[Work required]
Rewrite the data from the line containing "Task: Click the zoom out minus button" down to the end of the data, including both ends, with the requests kept and every coordinate in the answers multiplied by 2.4 and rounded to a whole number, halves rounded up. Leave the pictures out.

[Records to process]
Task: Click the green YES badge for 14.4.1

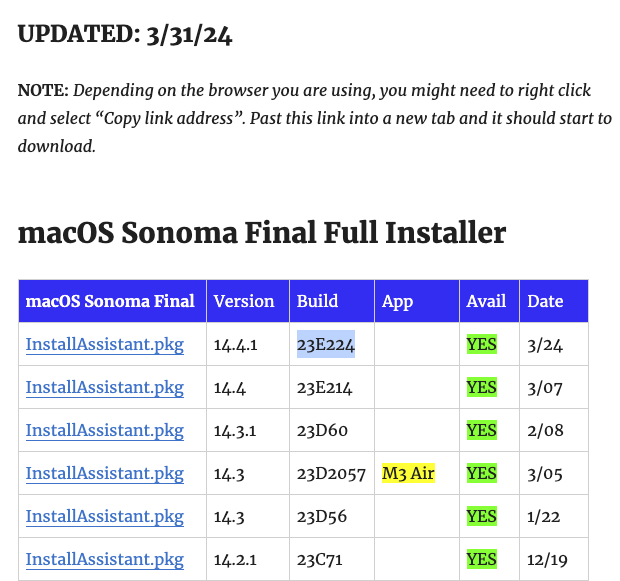Action: (x=481, y=345)
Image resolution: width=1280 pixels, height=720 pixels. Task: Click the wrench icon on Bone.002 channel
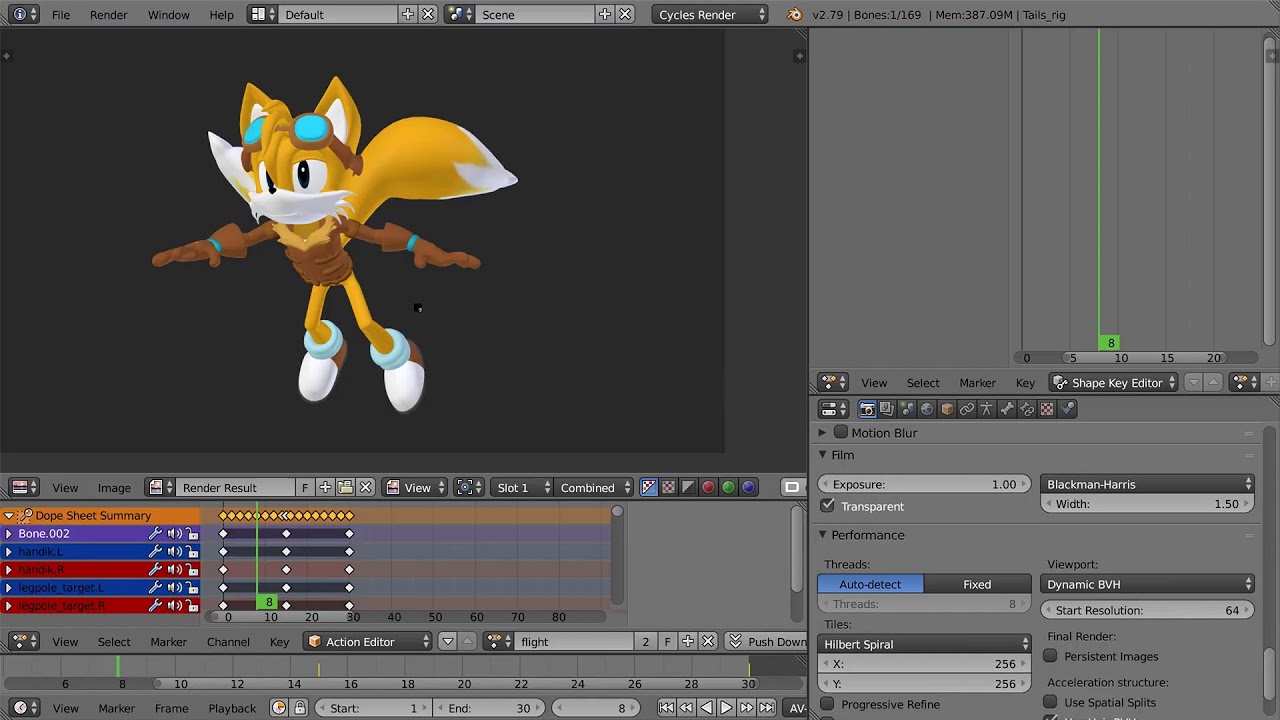pyautogui.click(x=155, y=534)
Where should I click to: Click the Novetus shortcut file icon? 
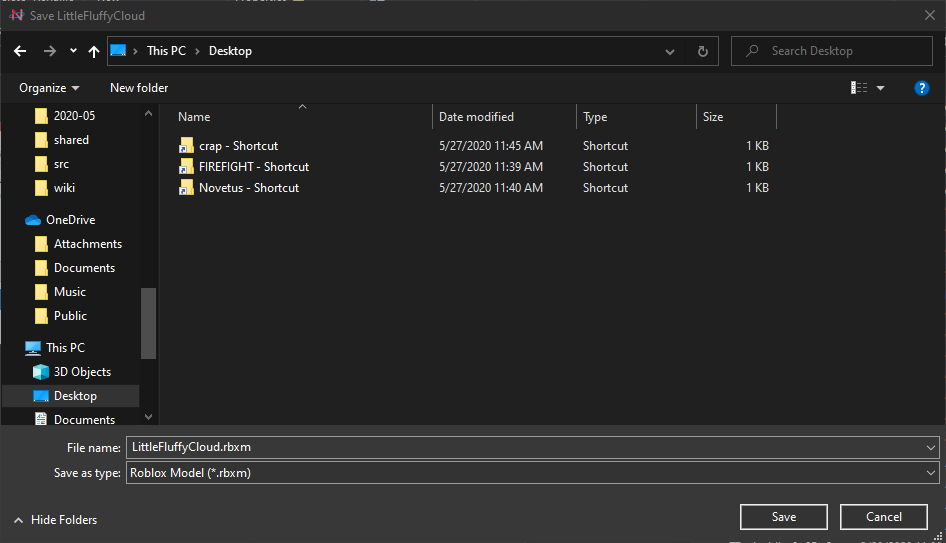[185, 188]
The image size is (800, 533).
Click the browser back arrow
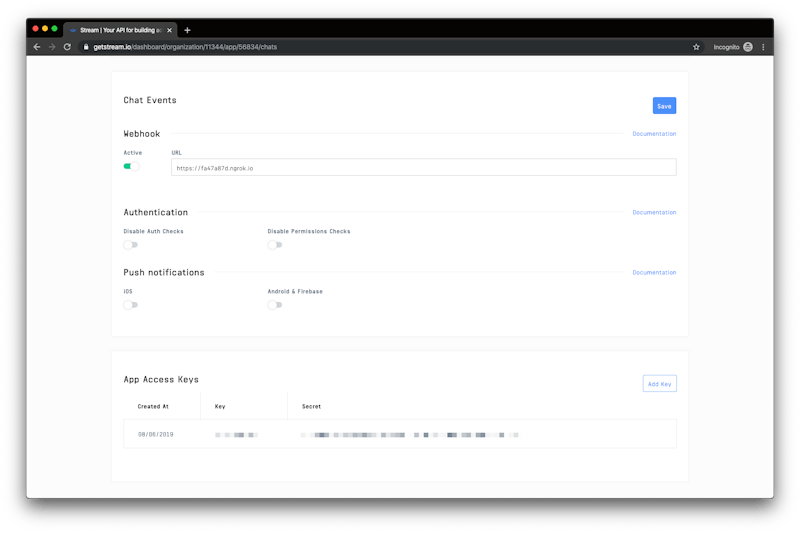37,47
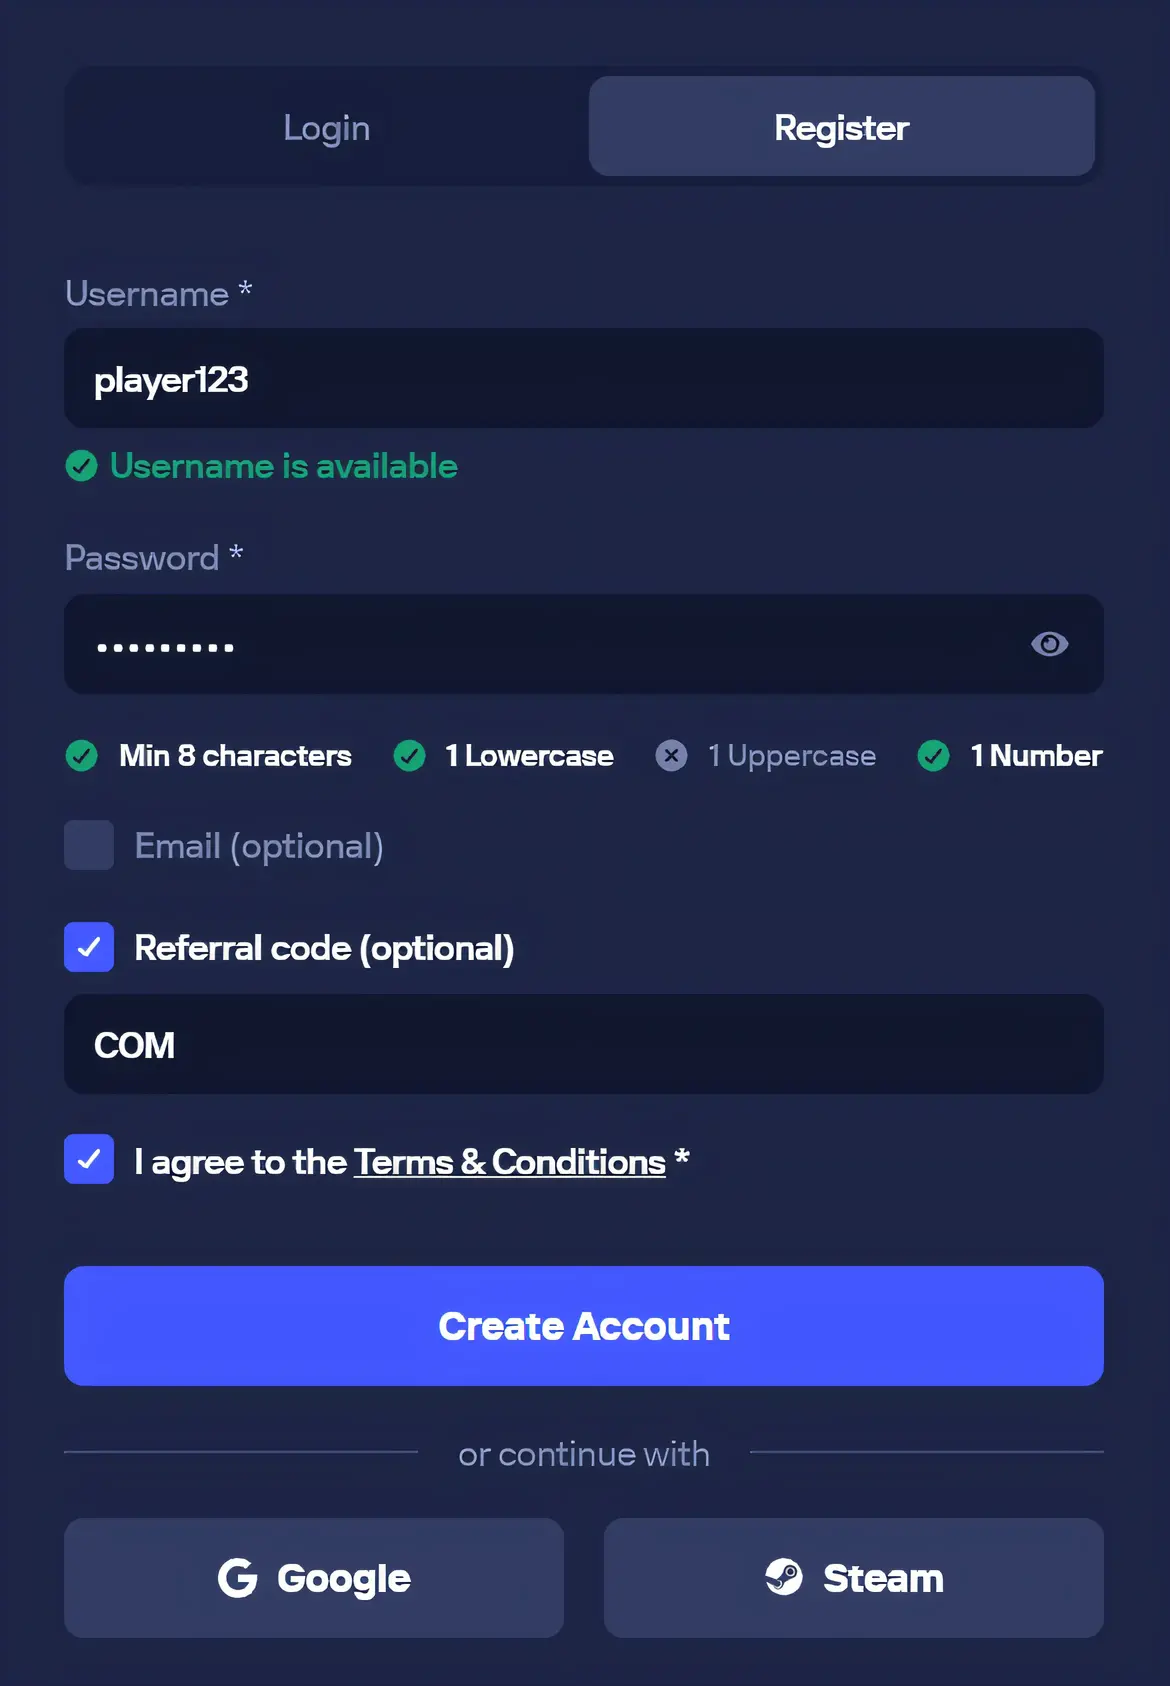The image size is (1170, 1686).
Task: Click the green checkmark beside 'Username is available'
Action: click(x=81, y=466)
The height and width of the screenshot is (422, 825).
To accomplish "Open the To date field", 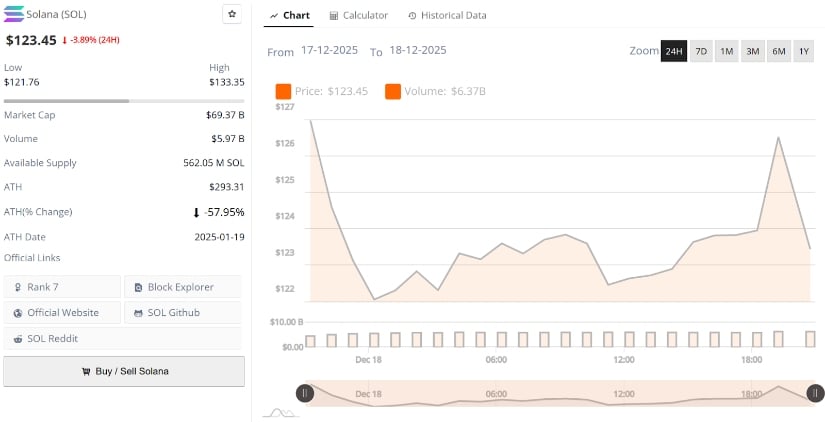I will pyautogui.click(x=417, y=50).
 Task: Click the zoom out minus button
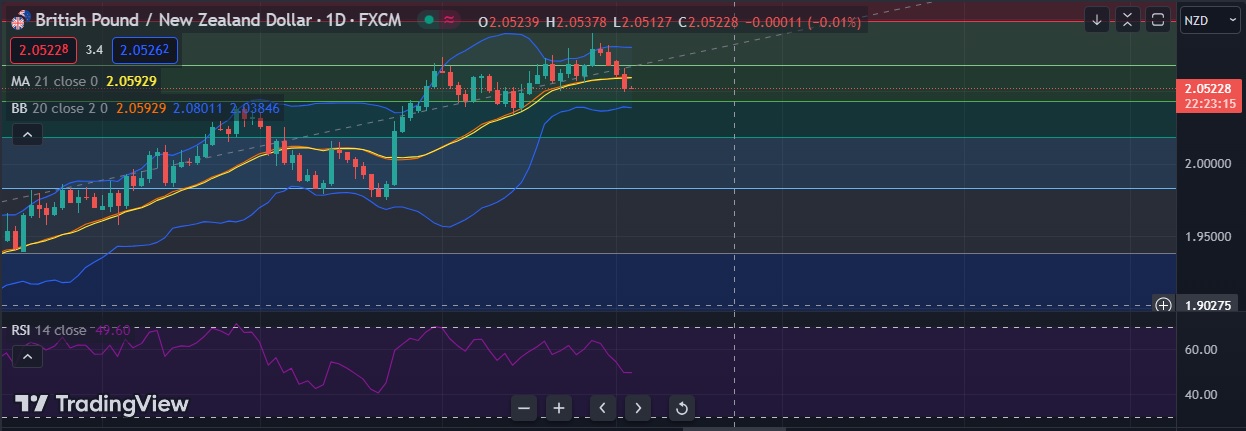525,407
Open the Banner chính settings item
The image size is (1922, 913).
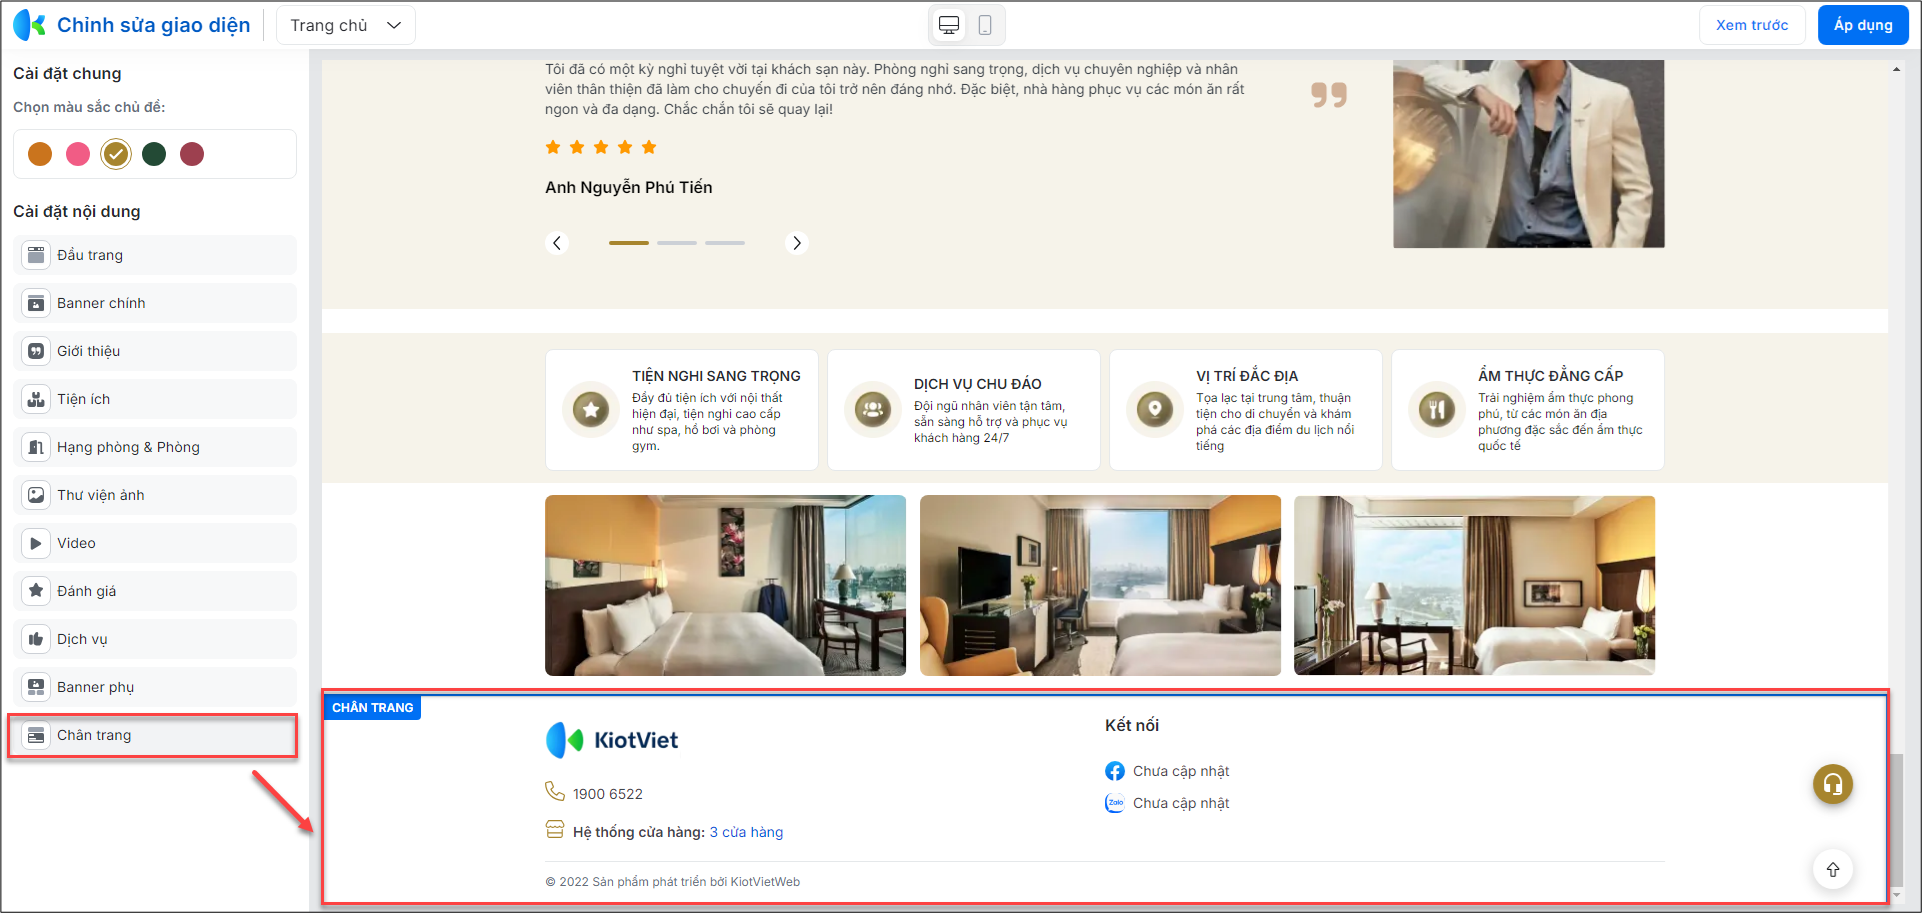tap(155, 303)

[In response]
 Task: Click the zoom out minus button
1260,977
Open the Banner chính settings item
The image size is (1922, 913).
tap(372, 727)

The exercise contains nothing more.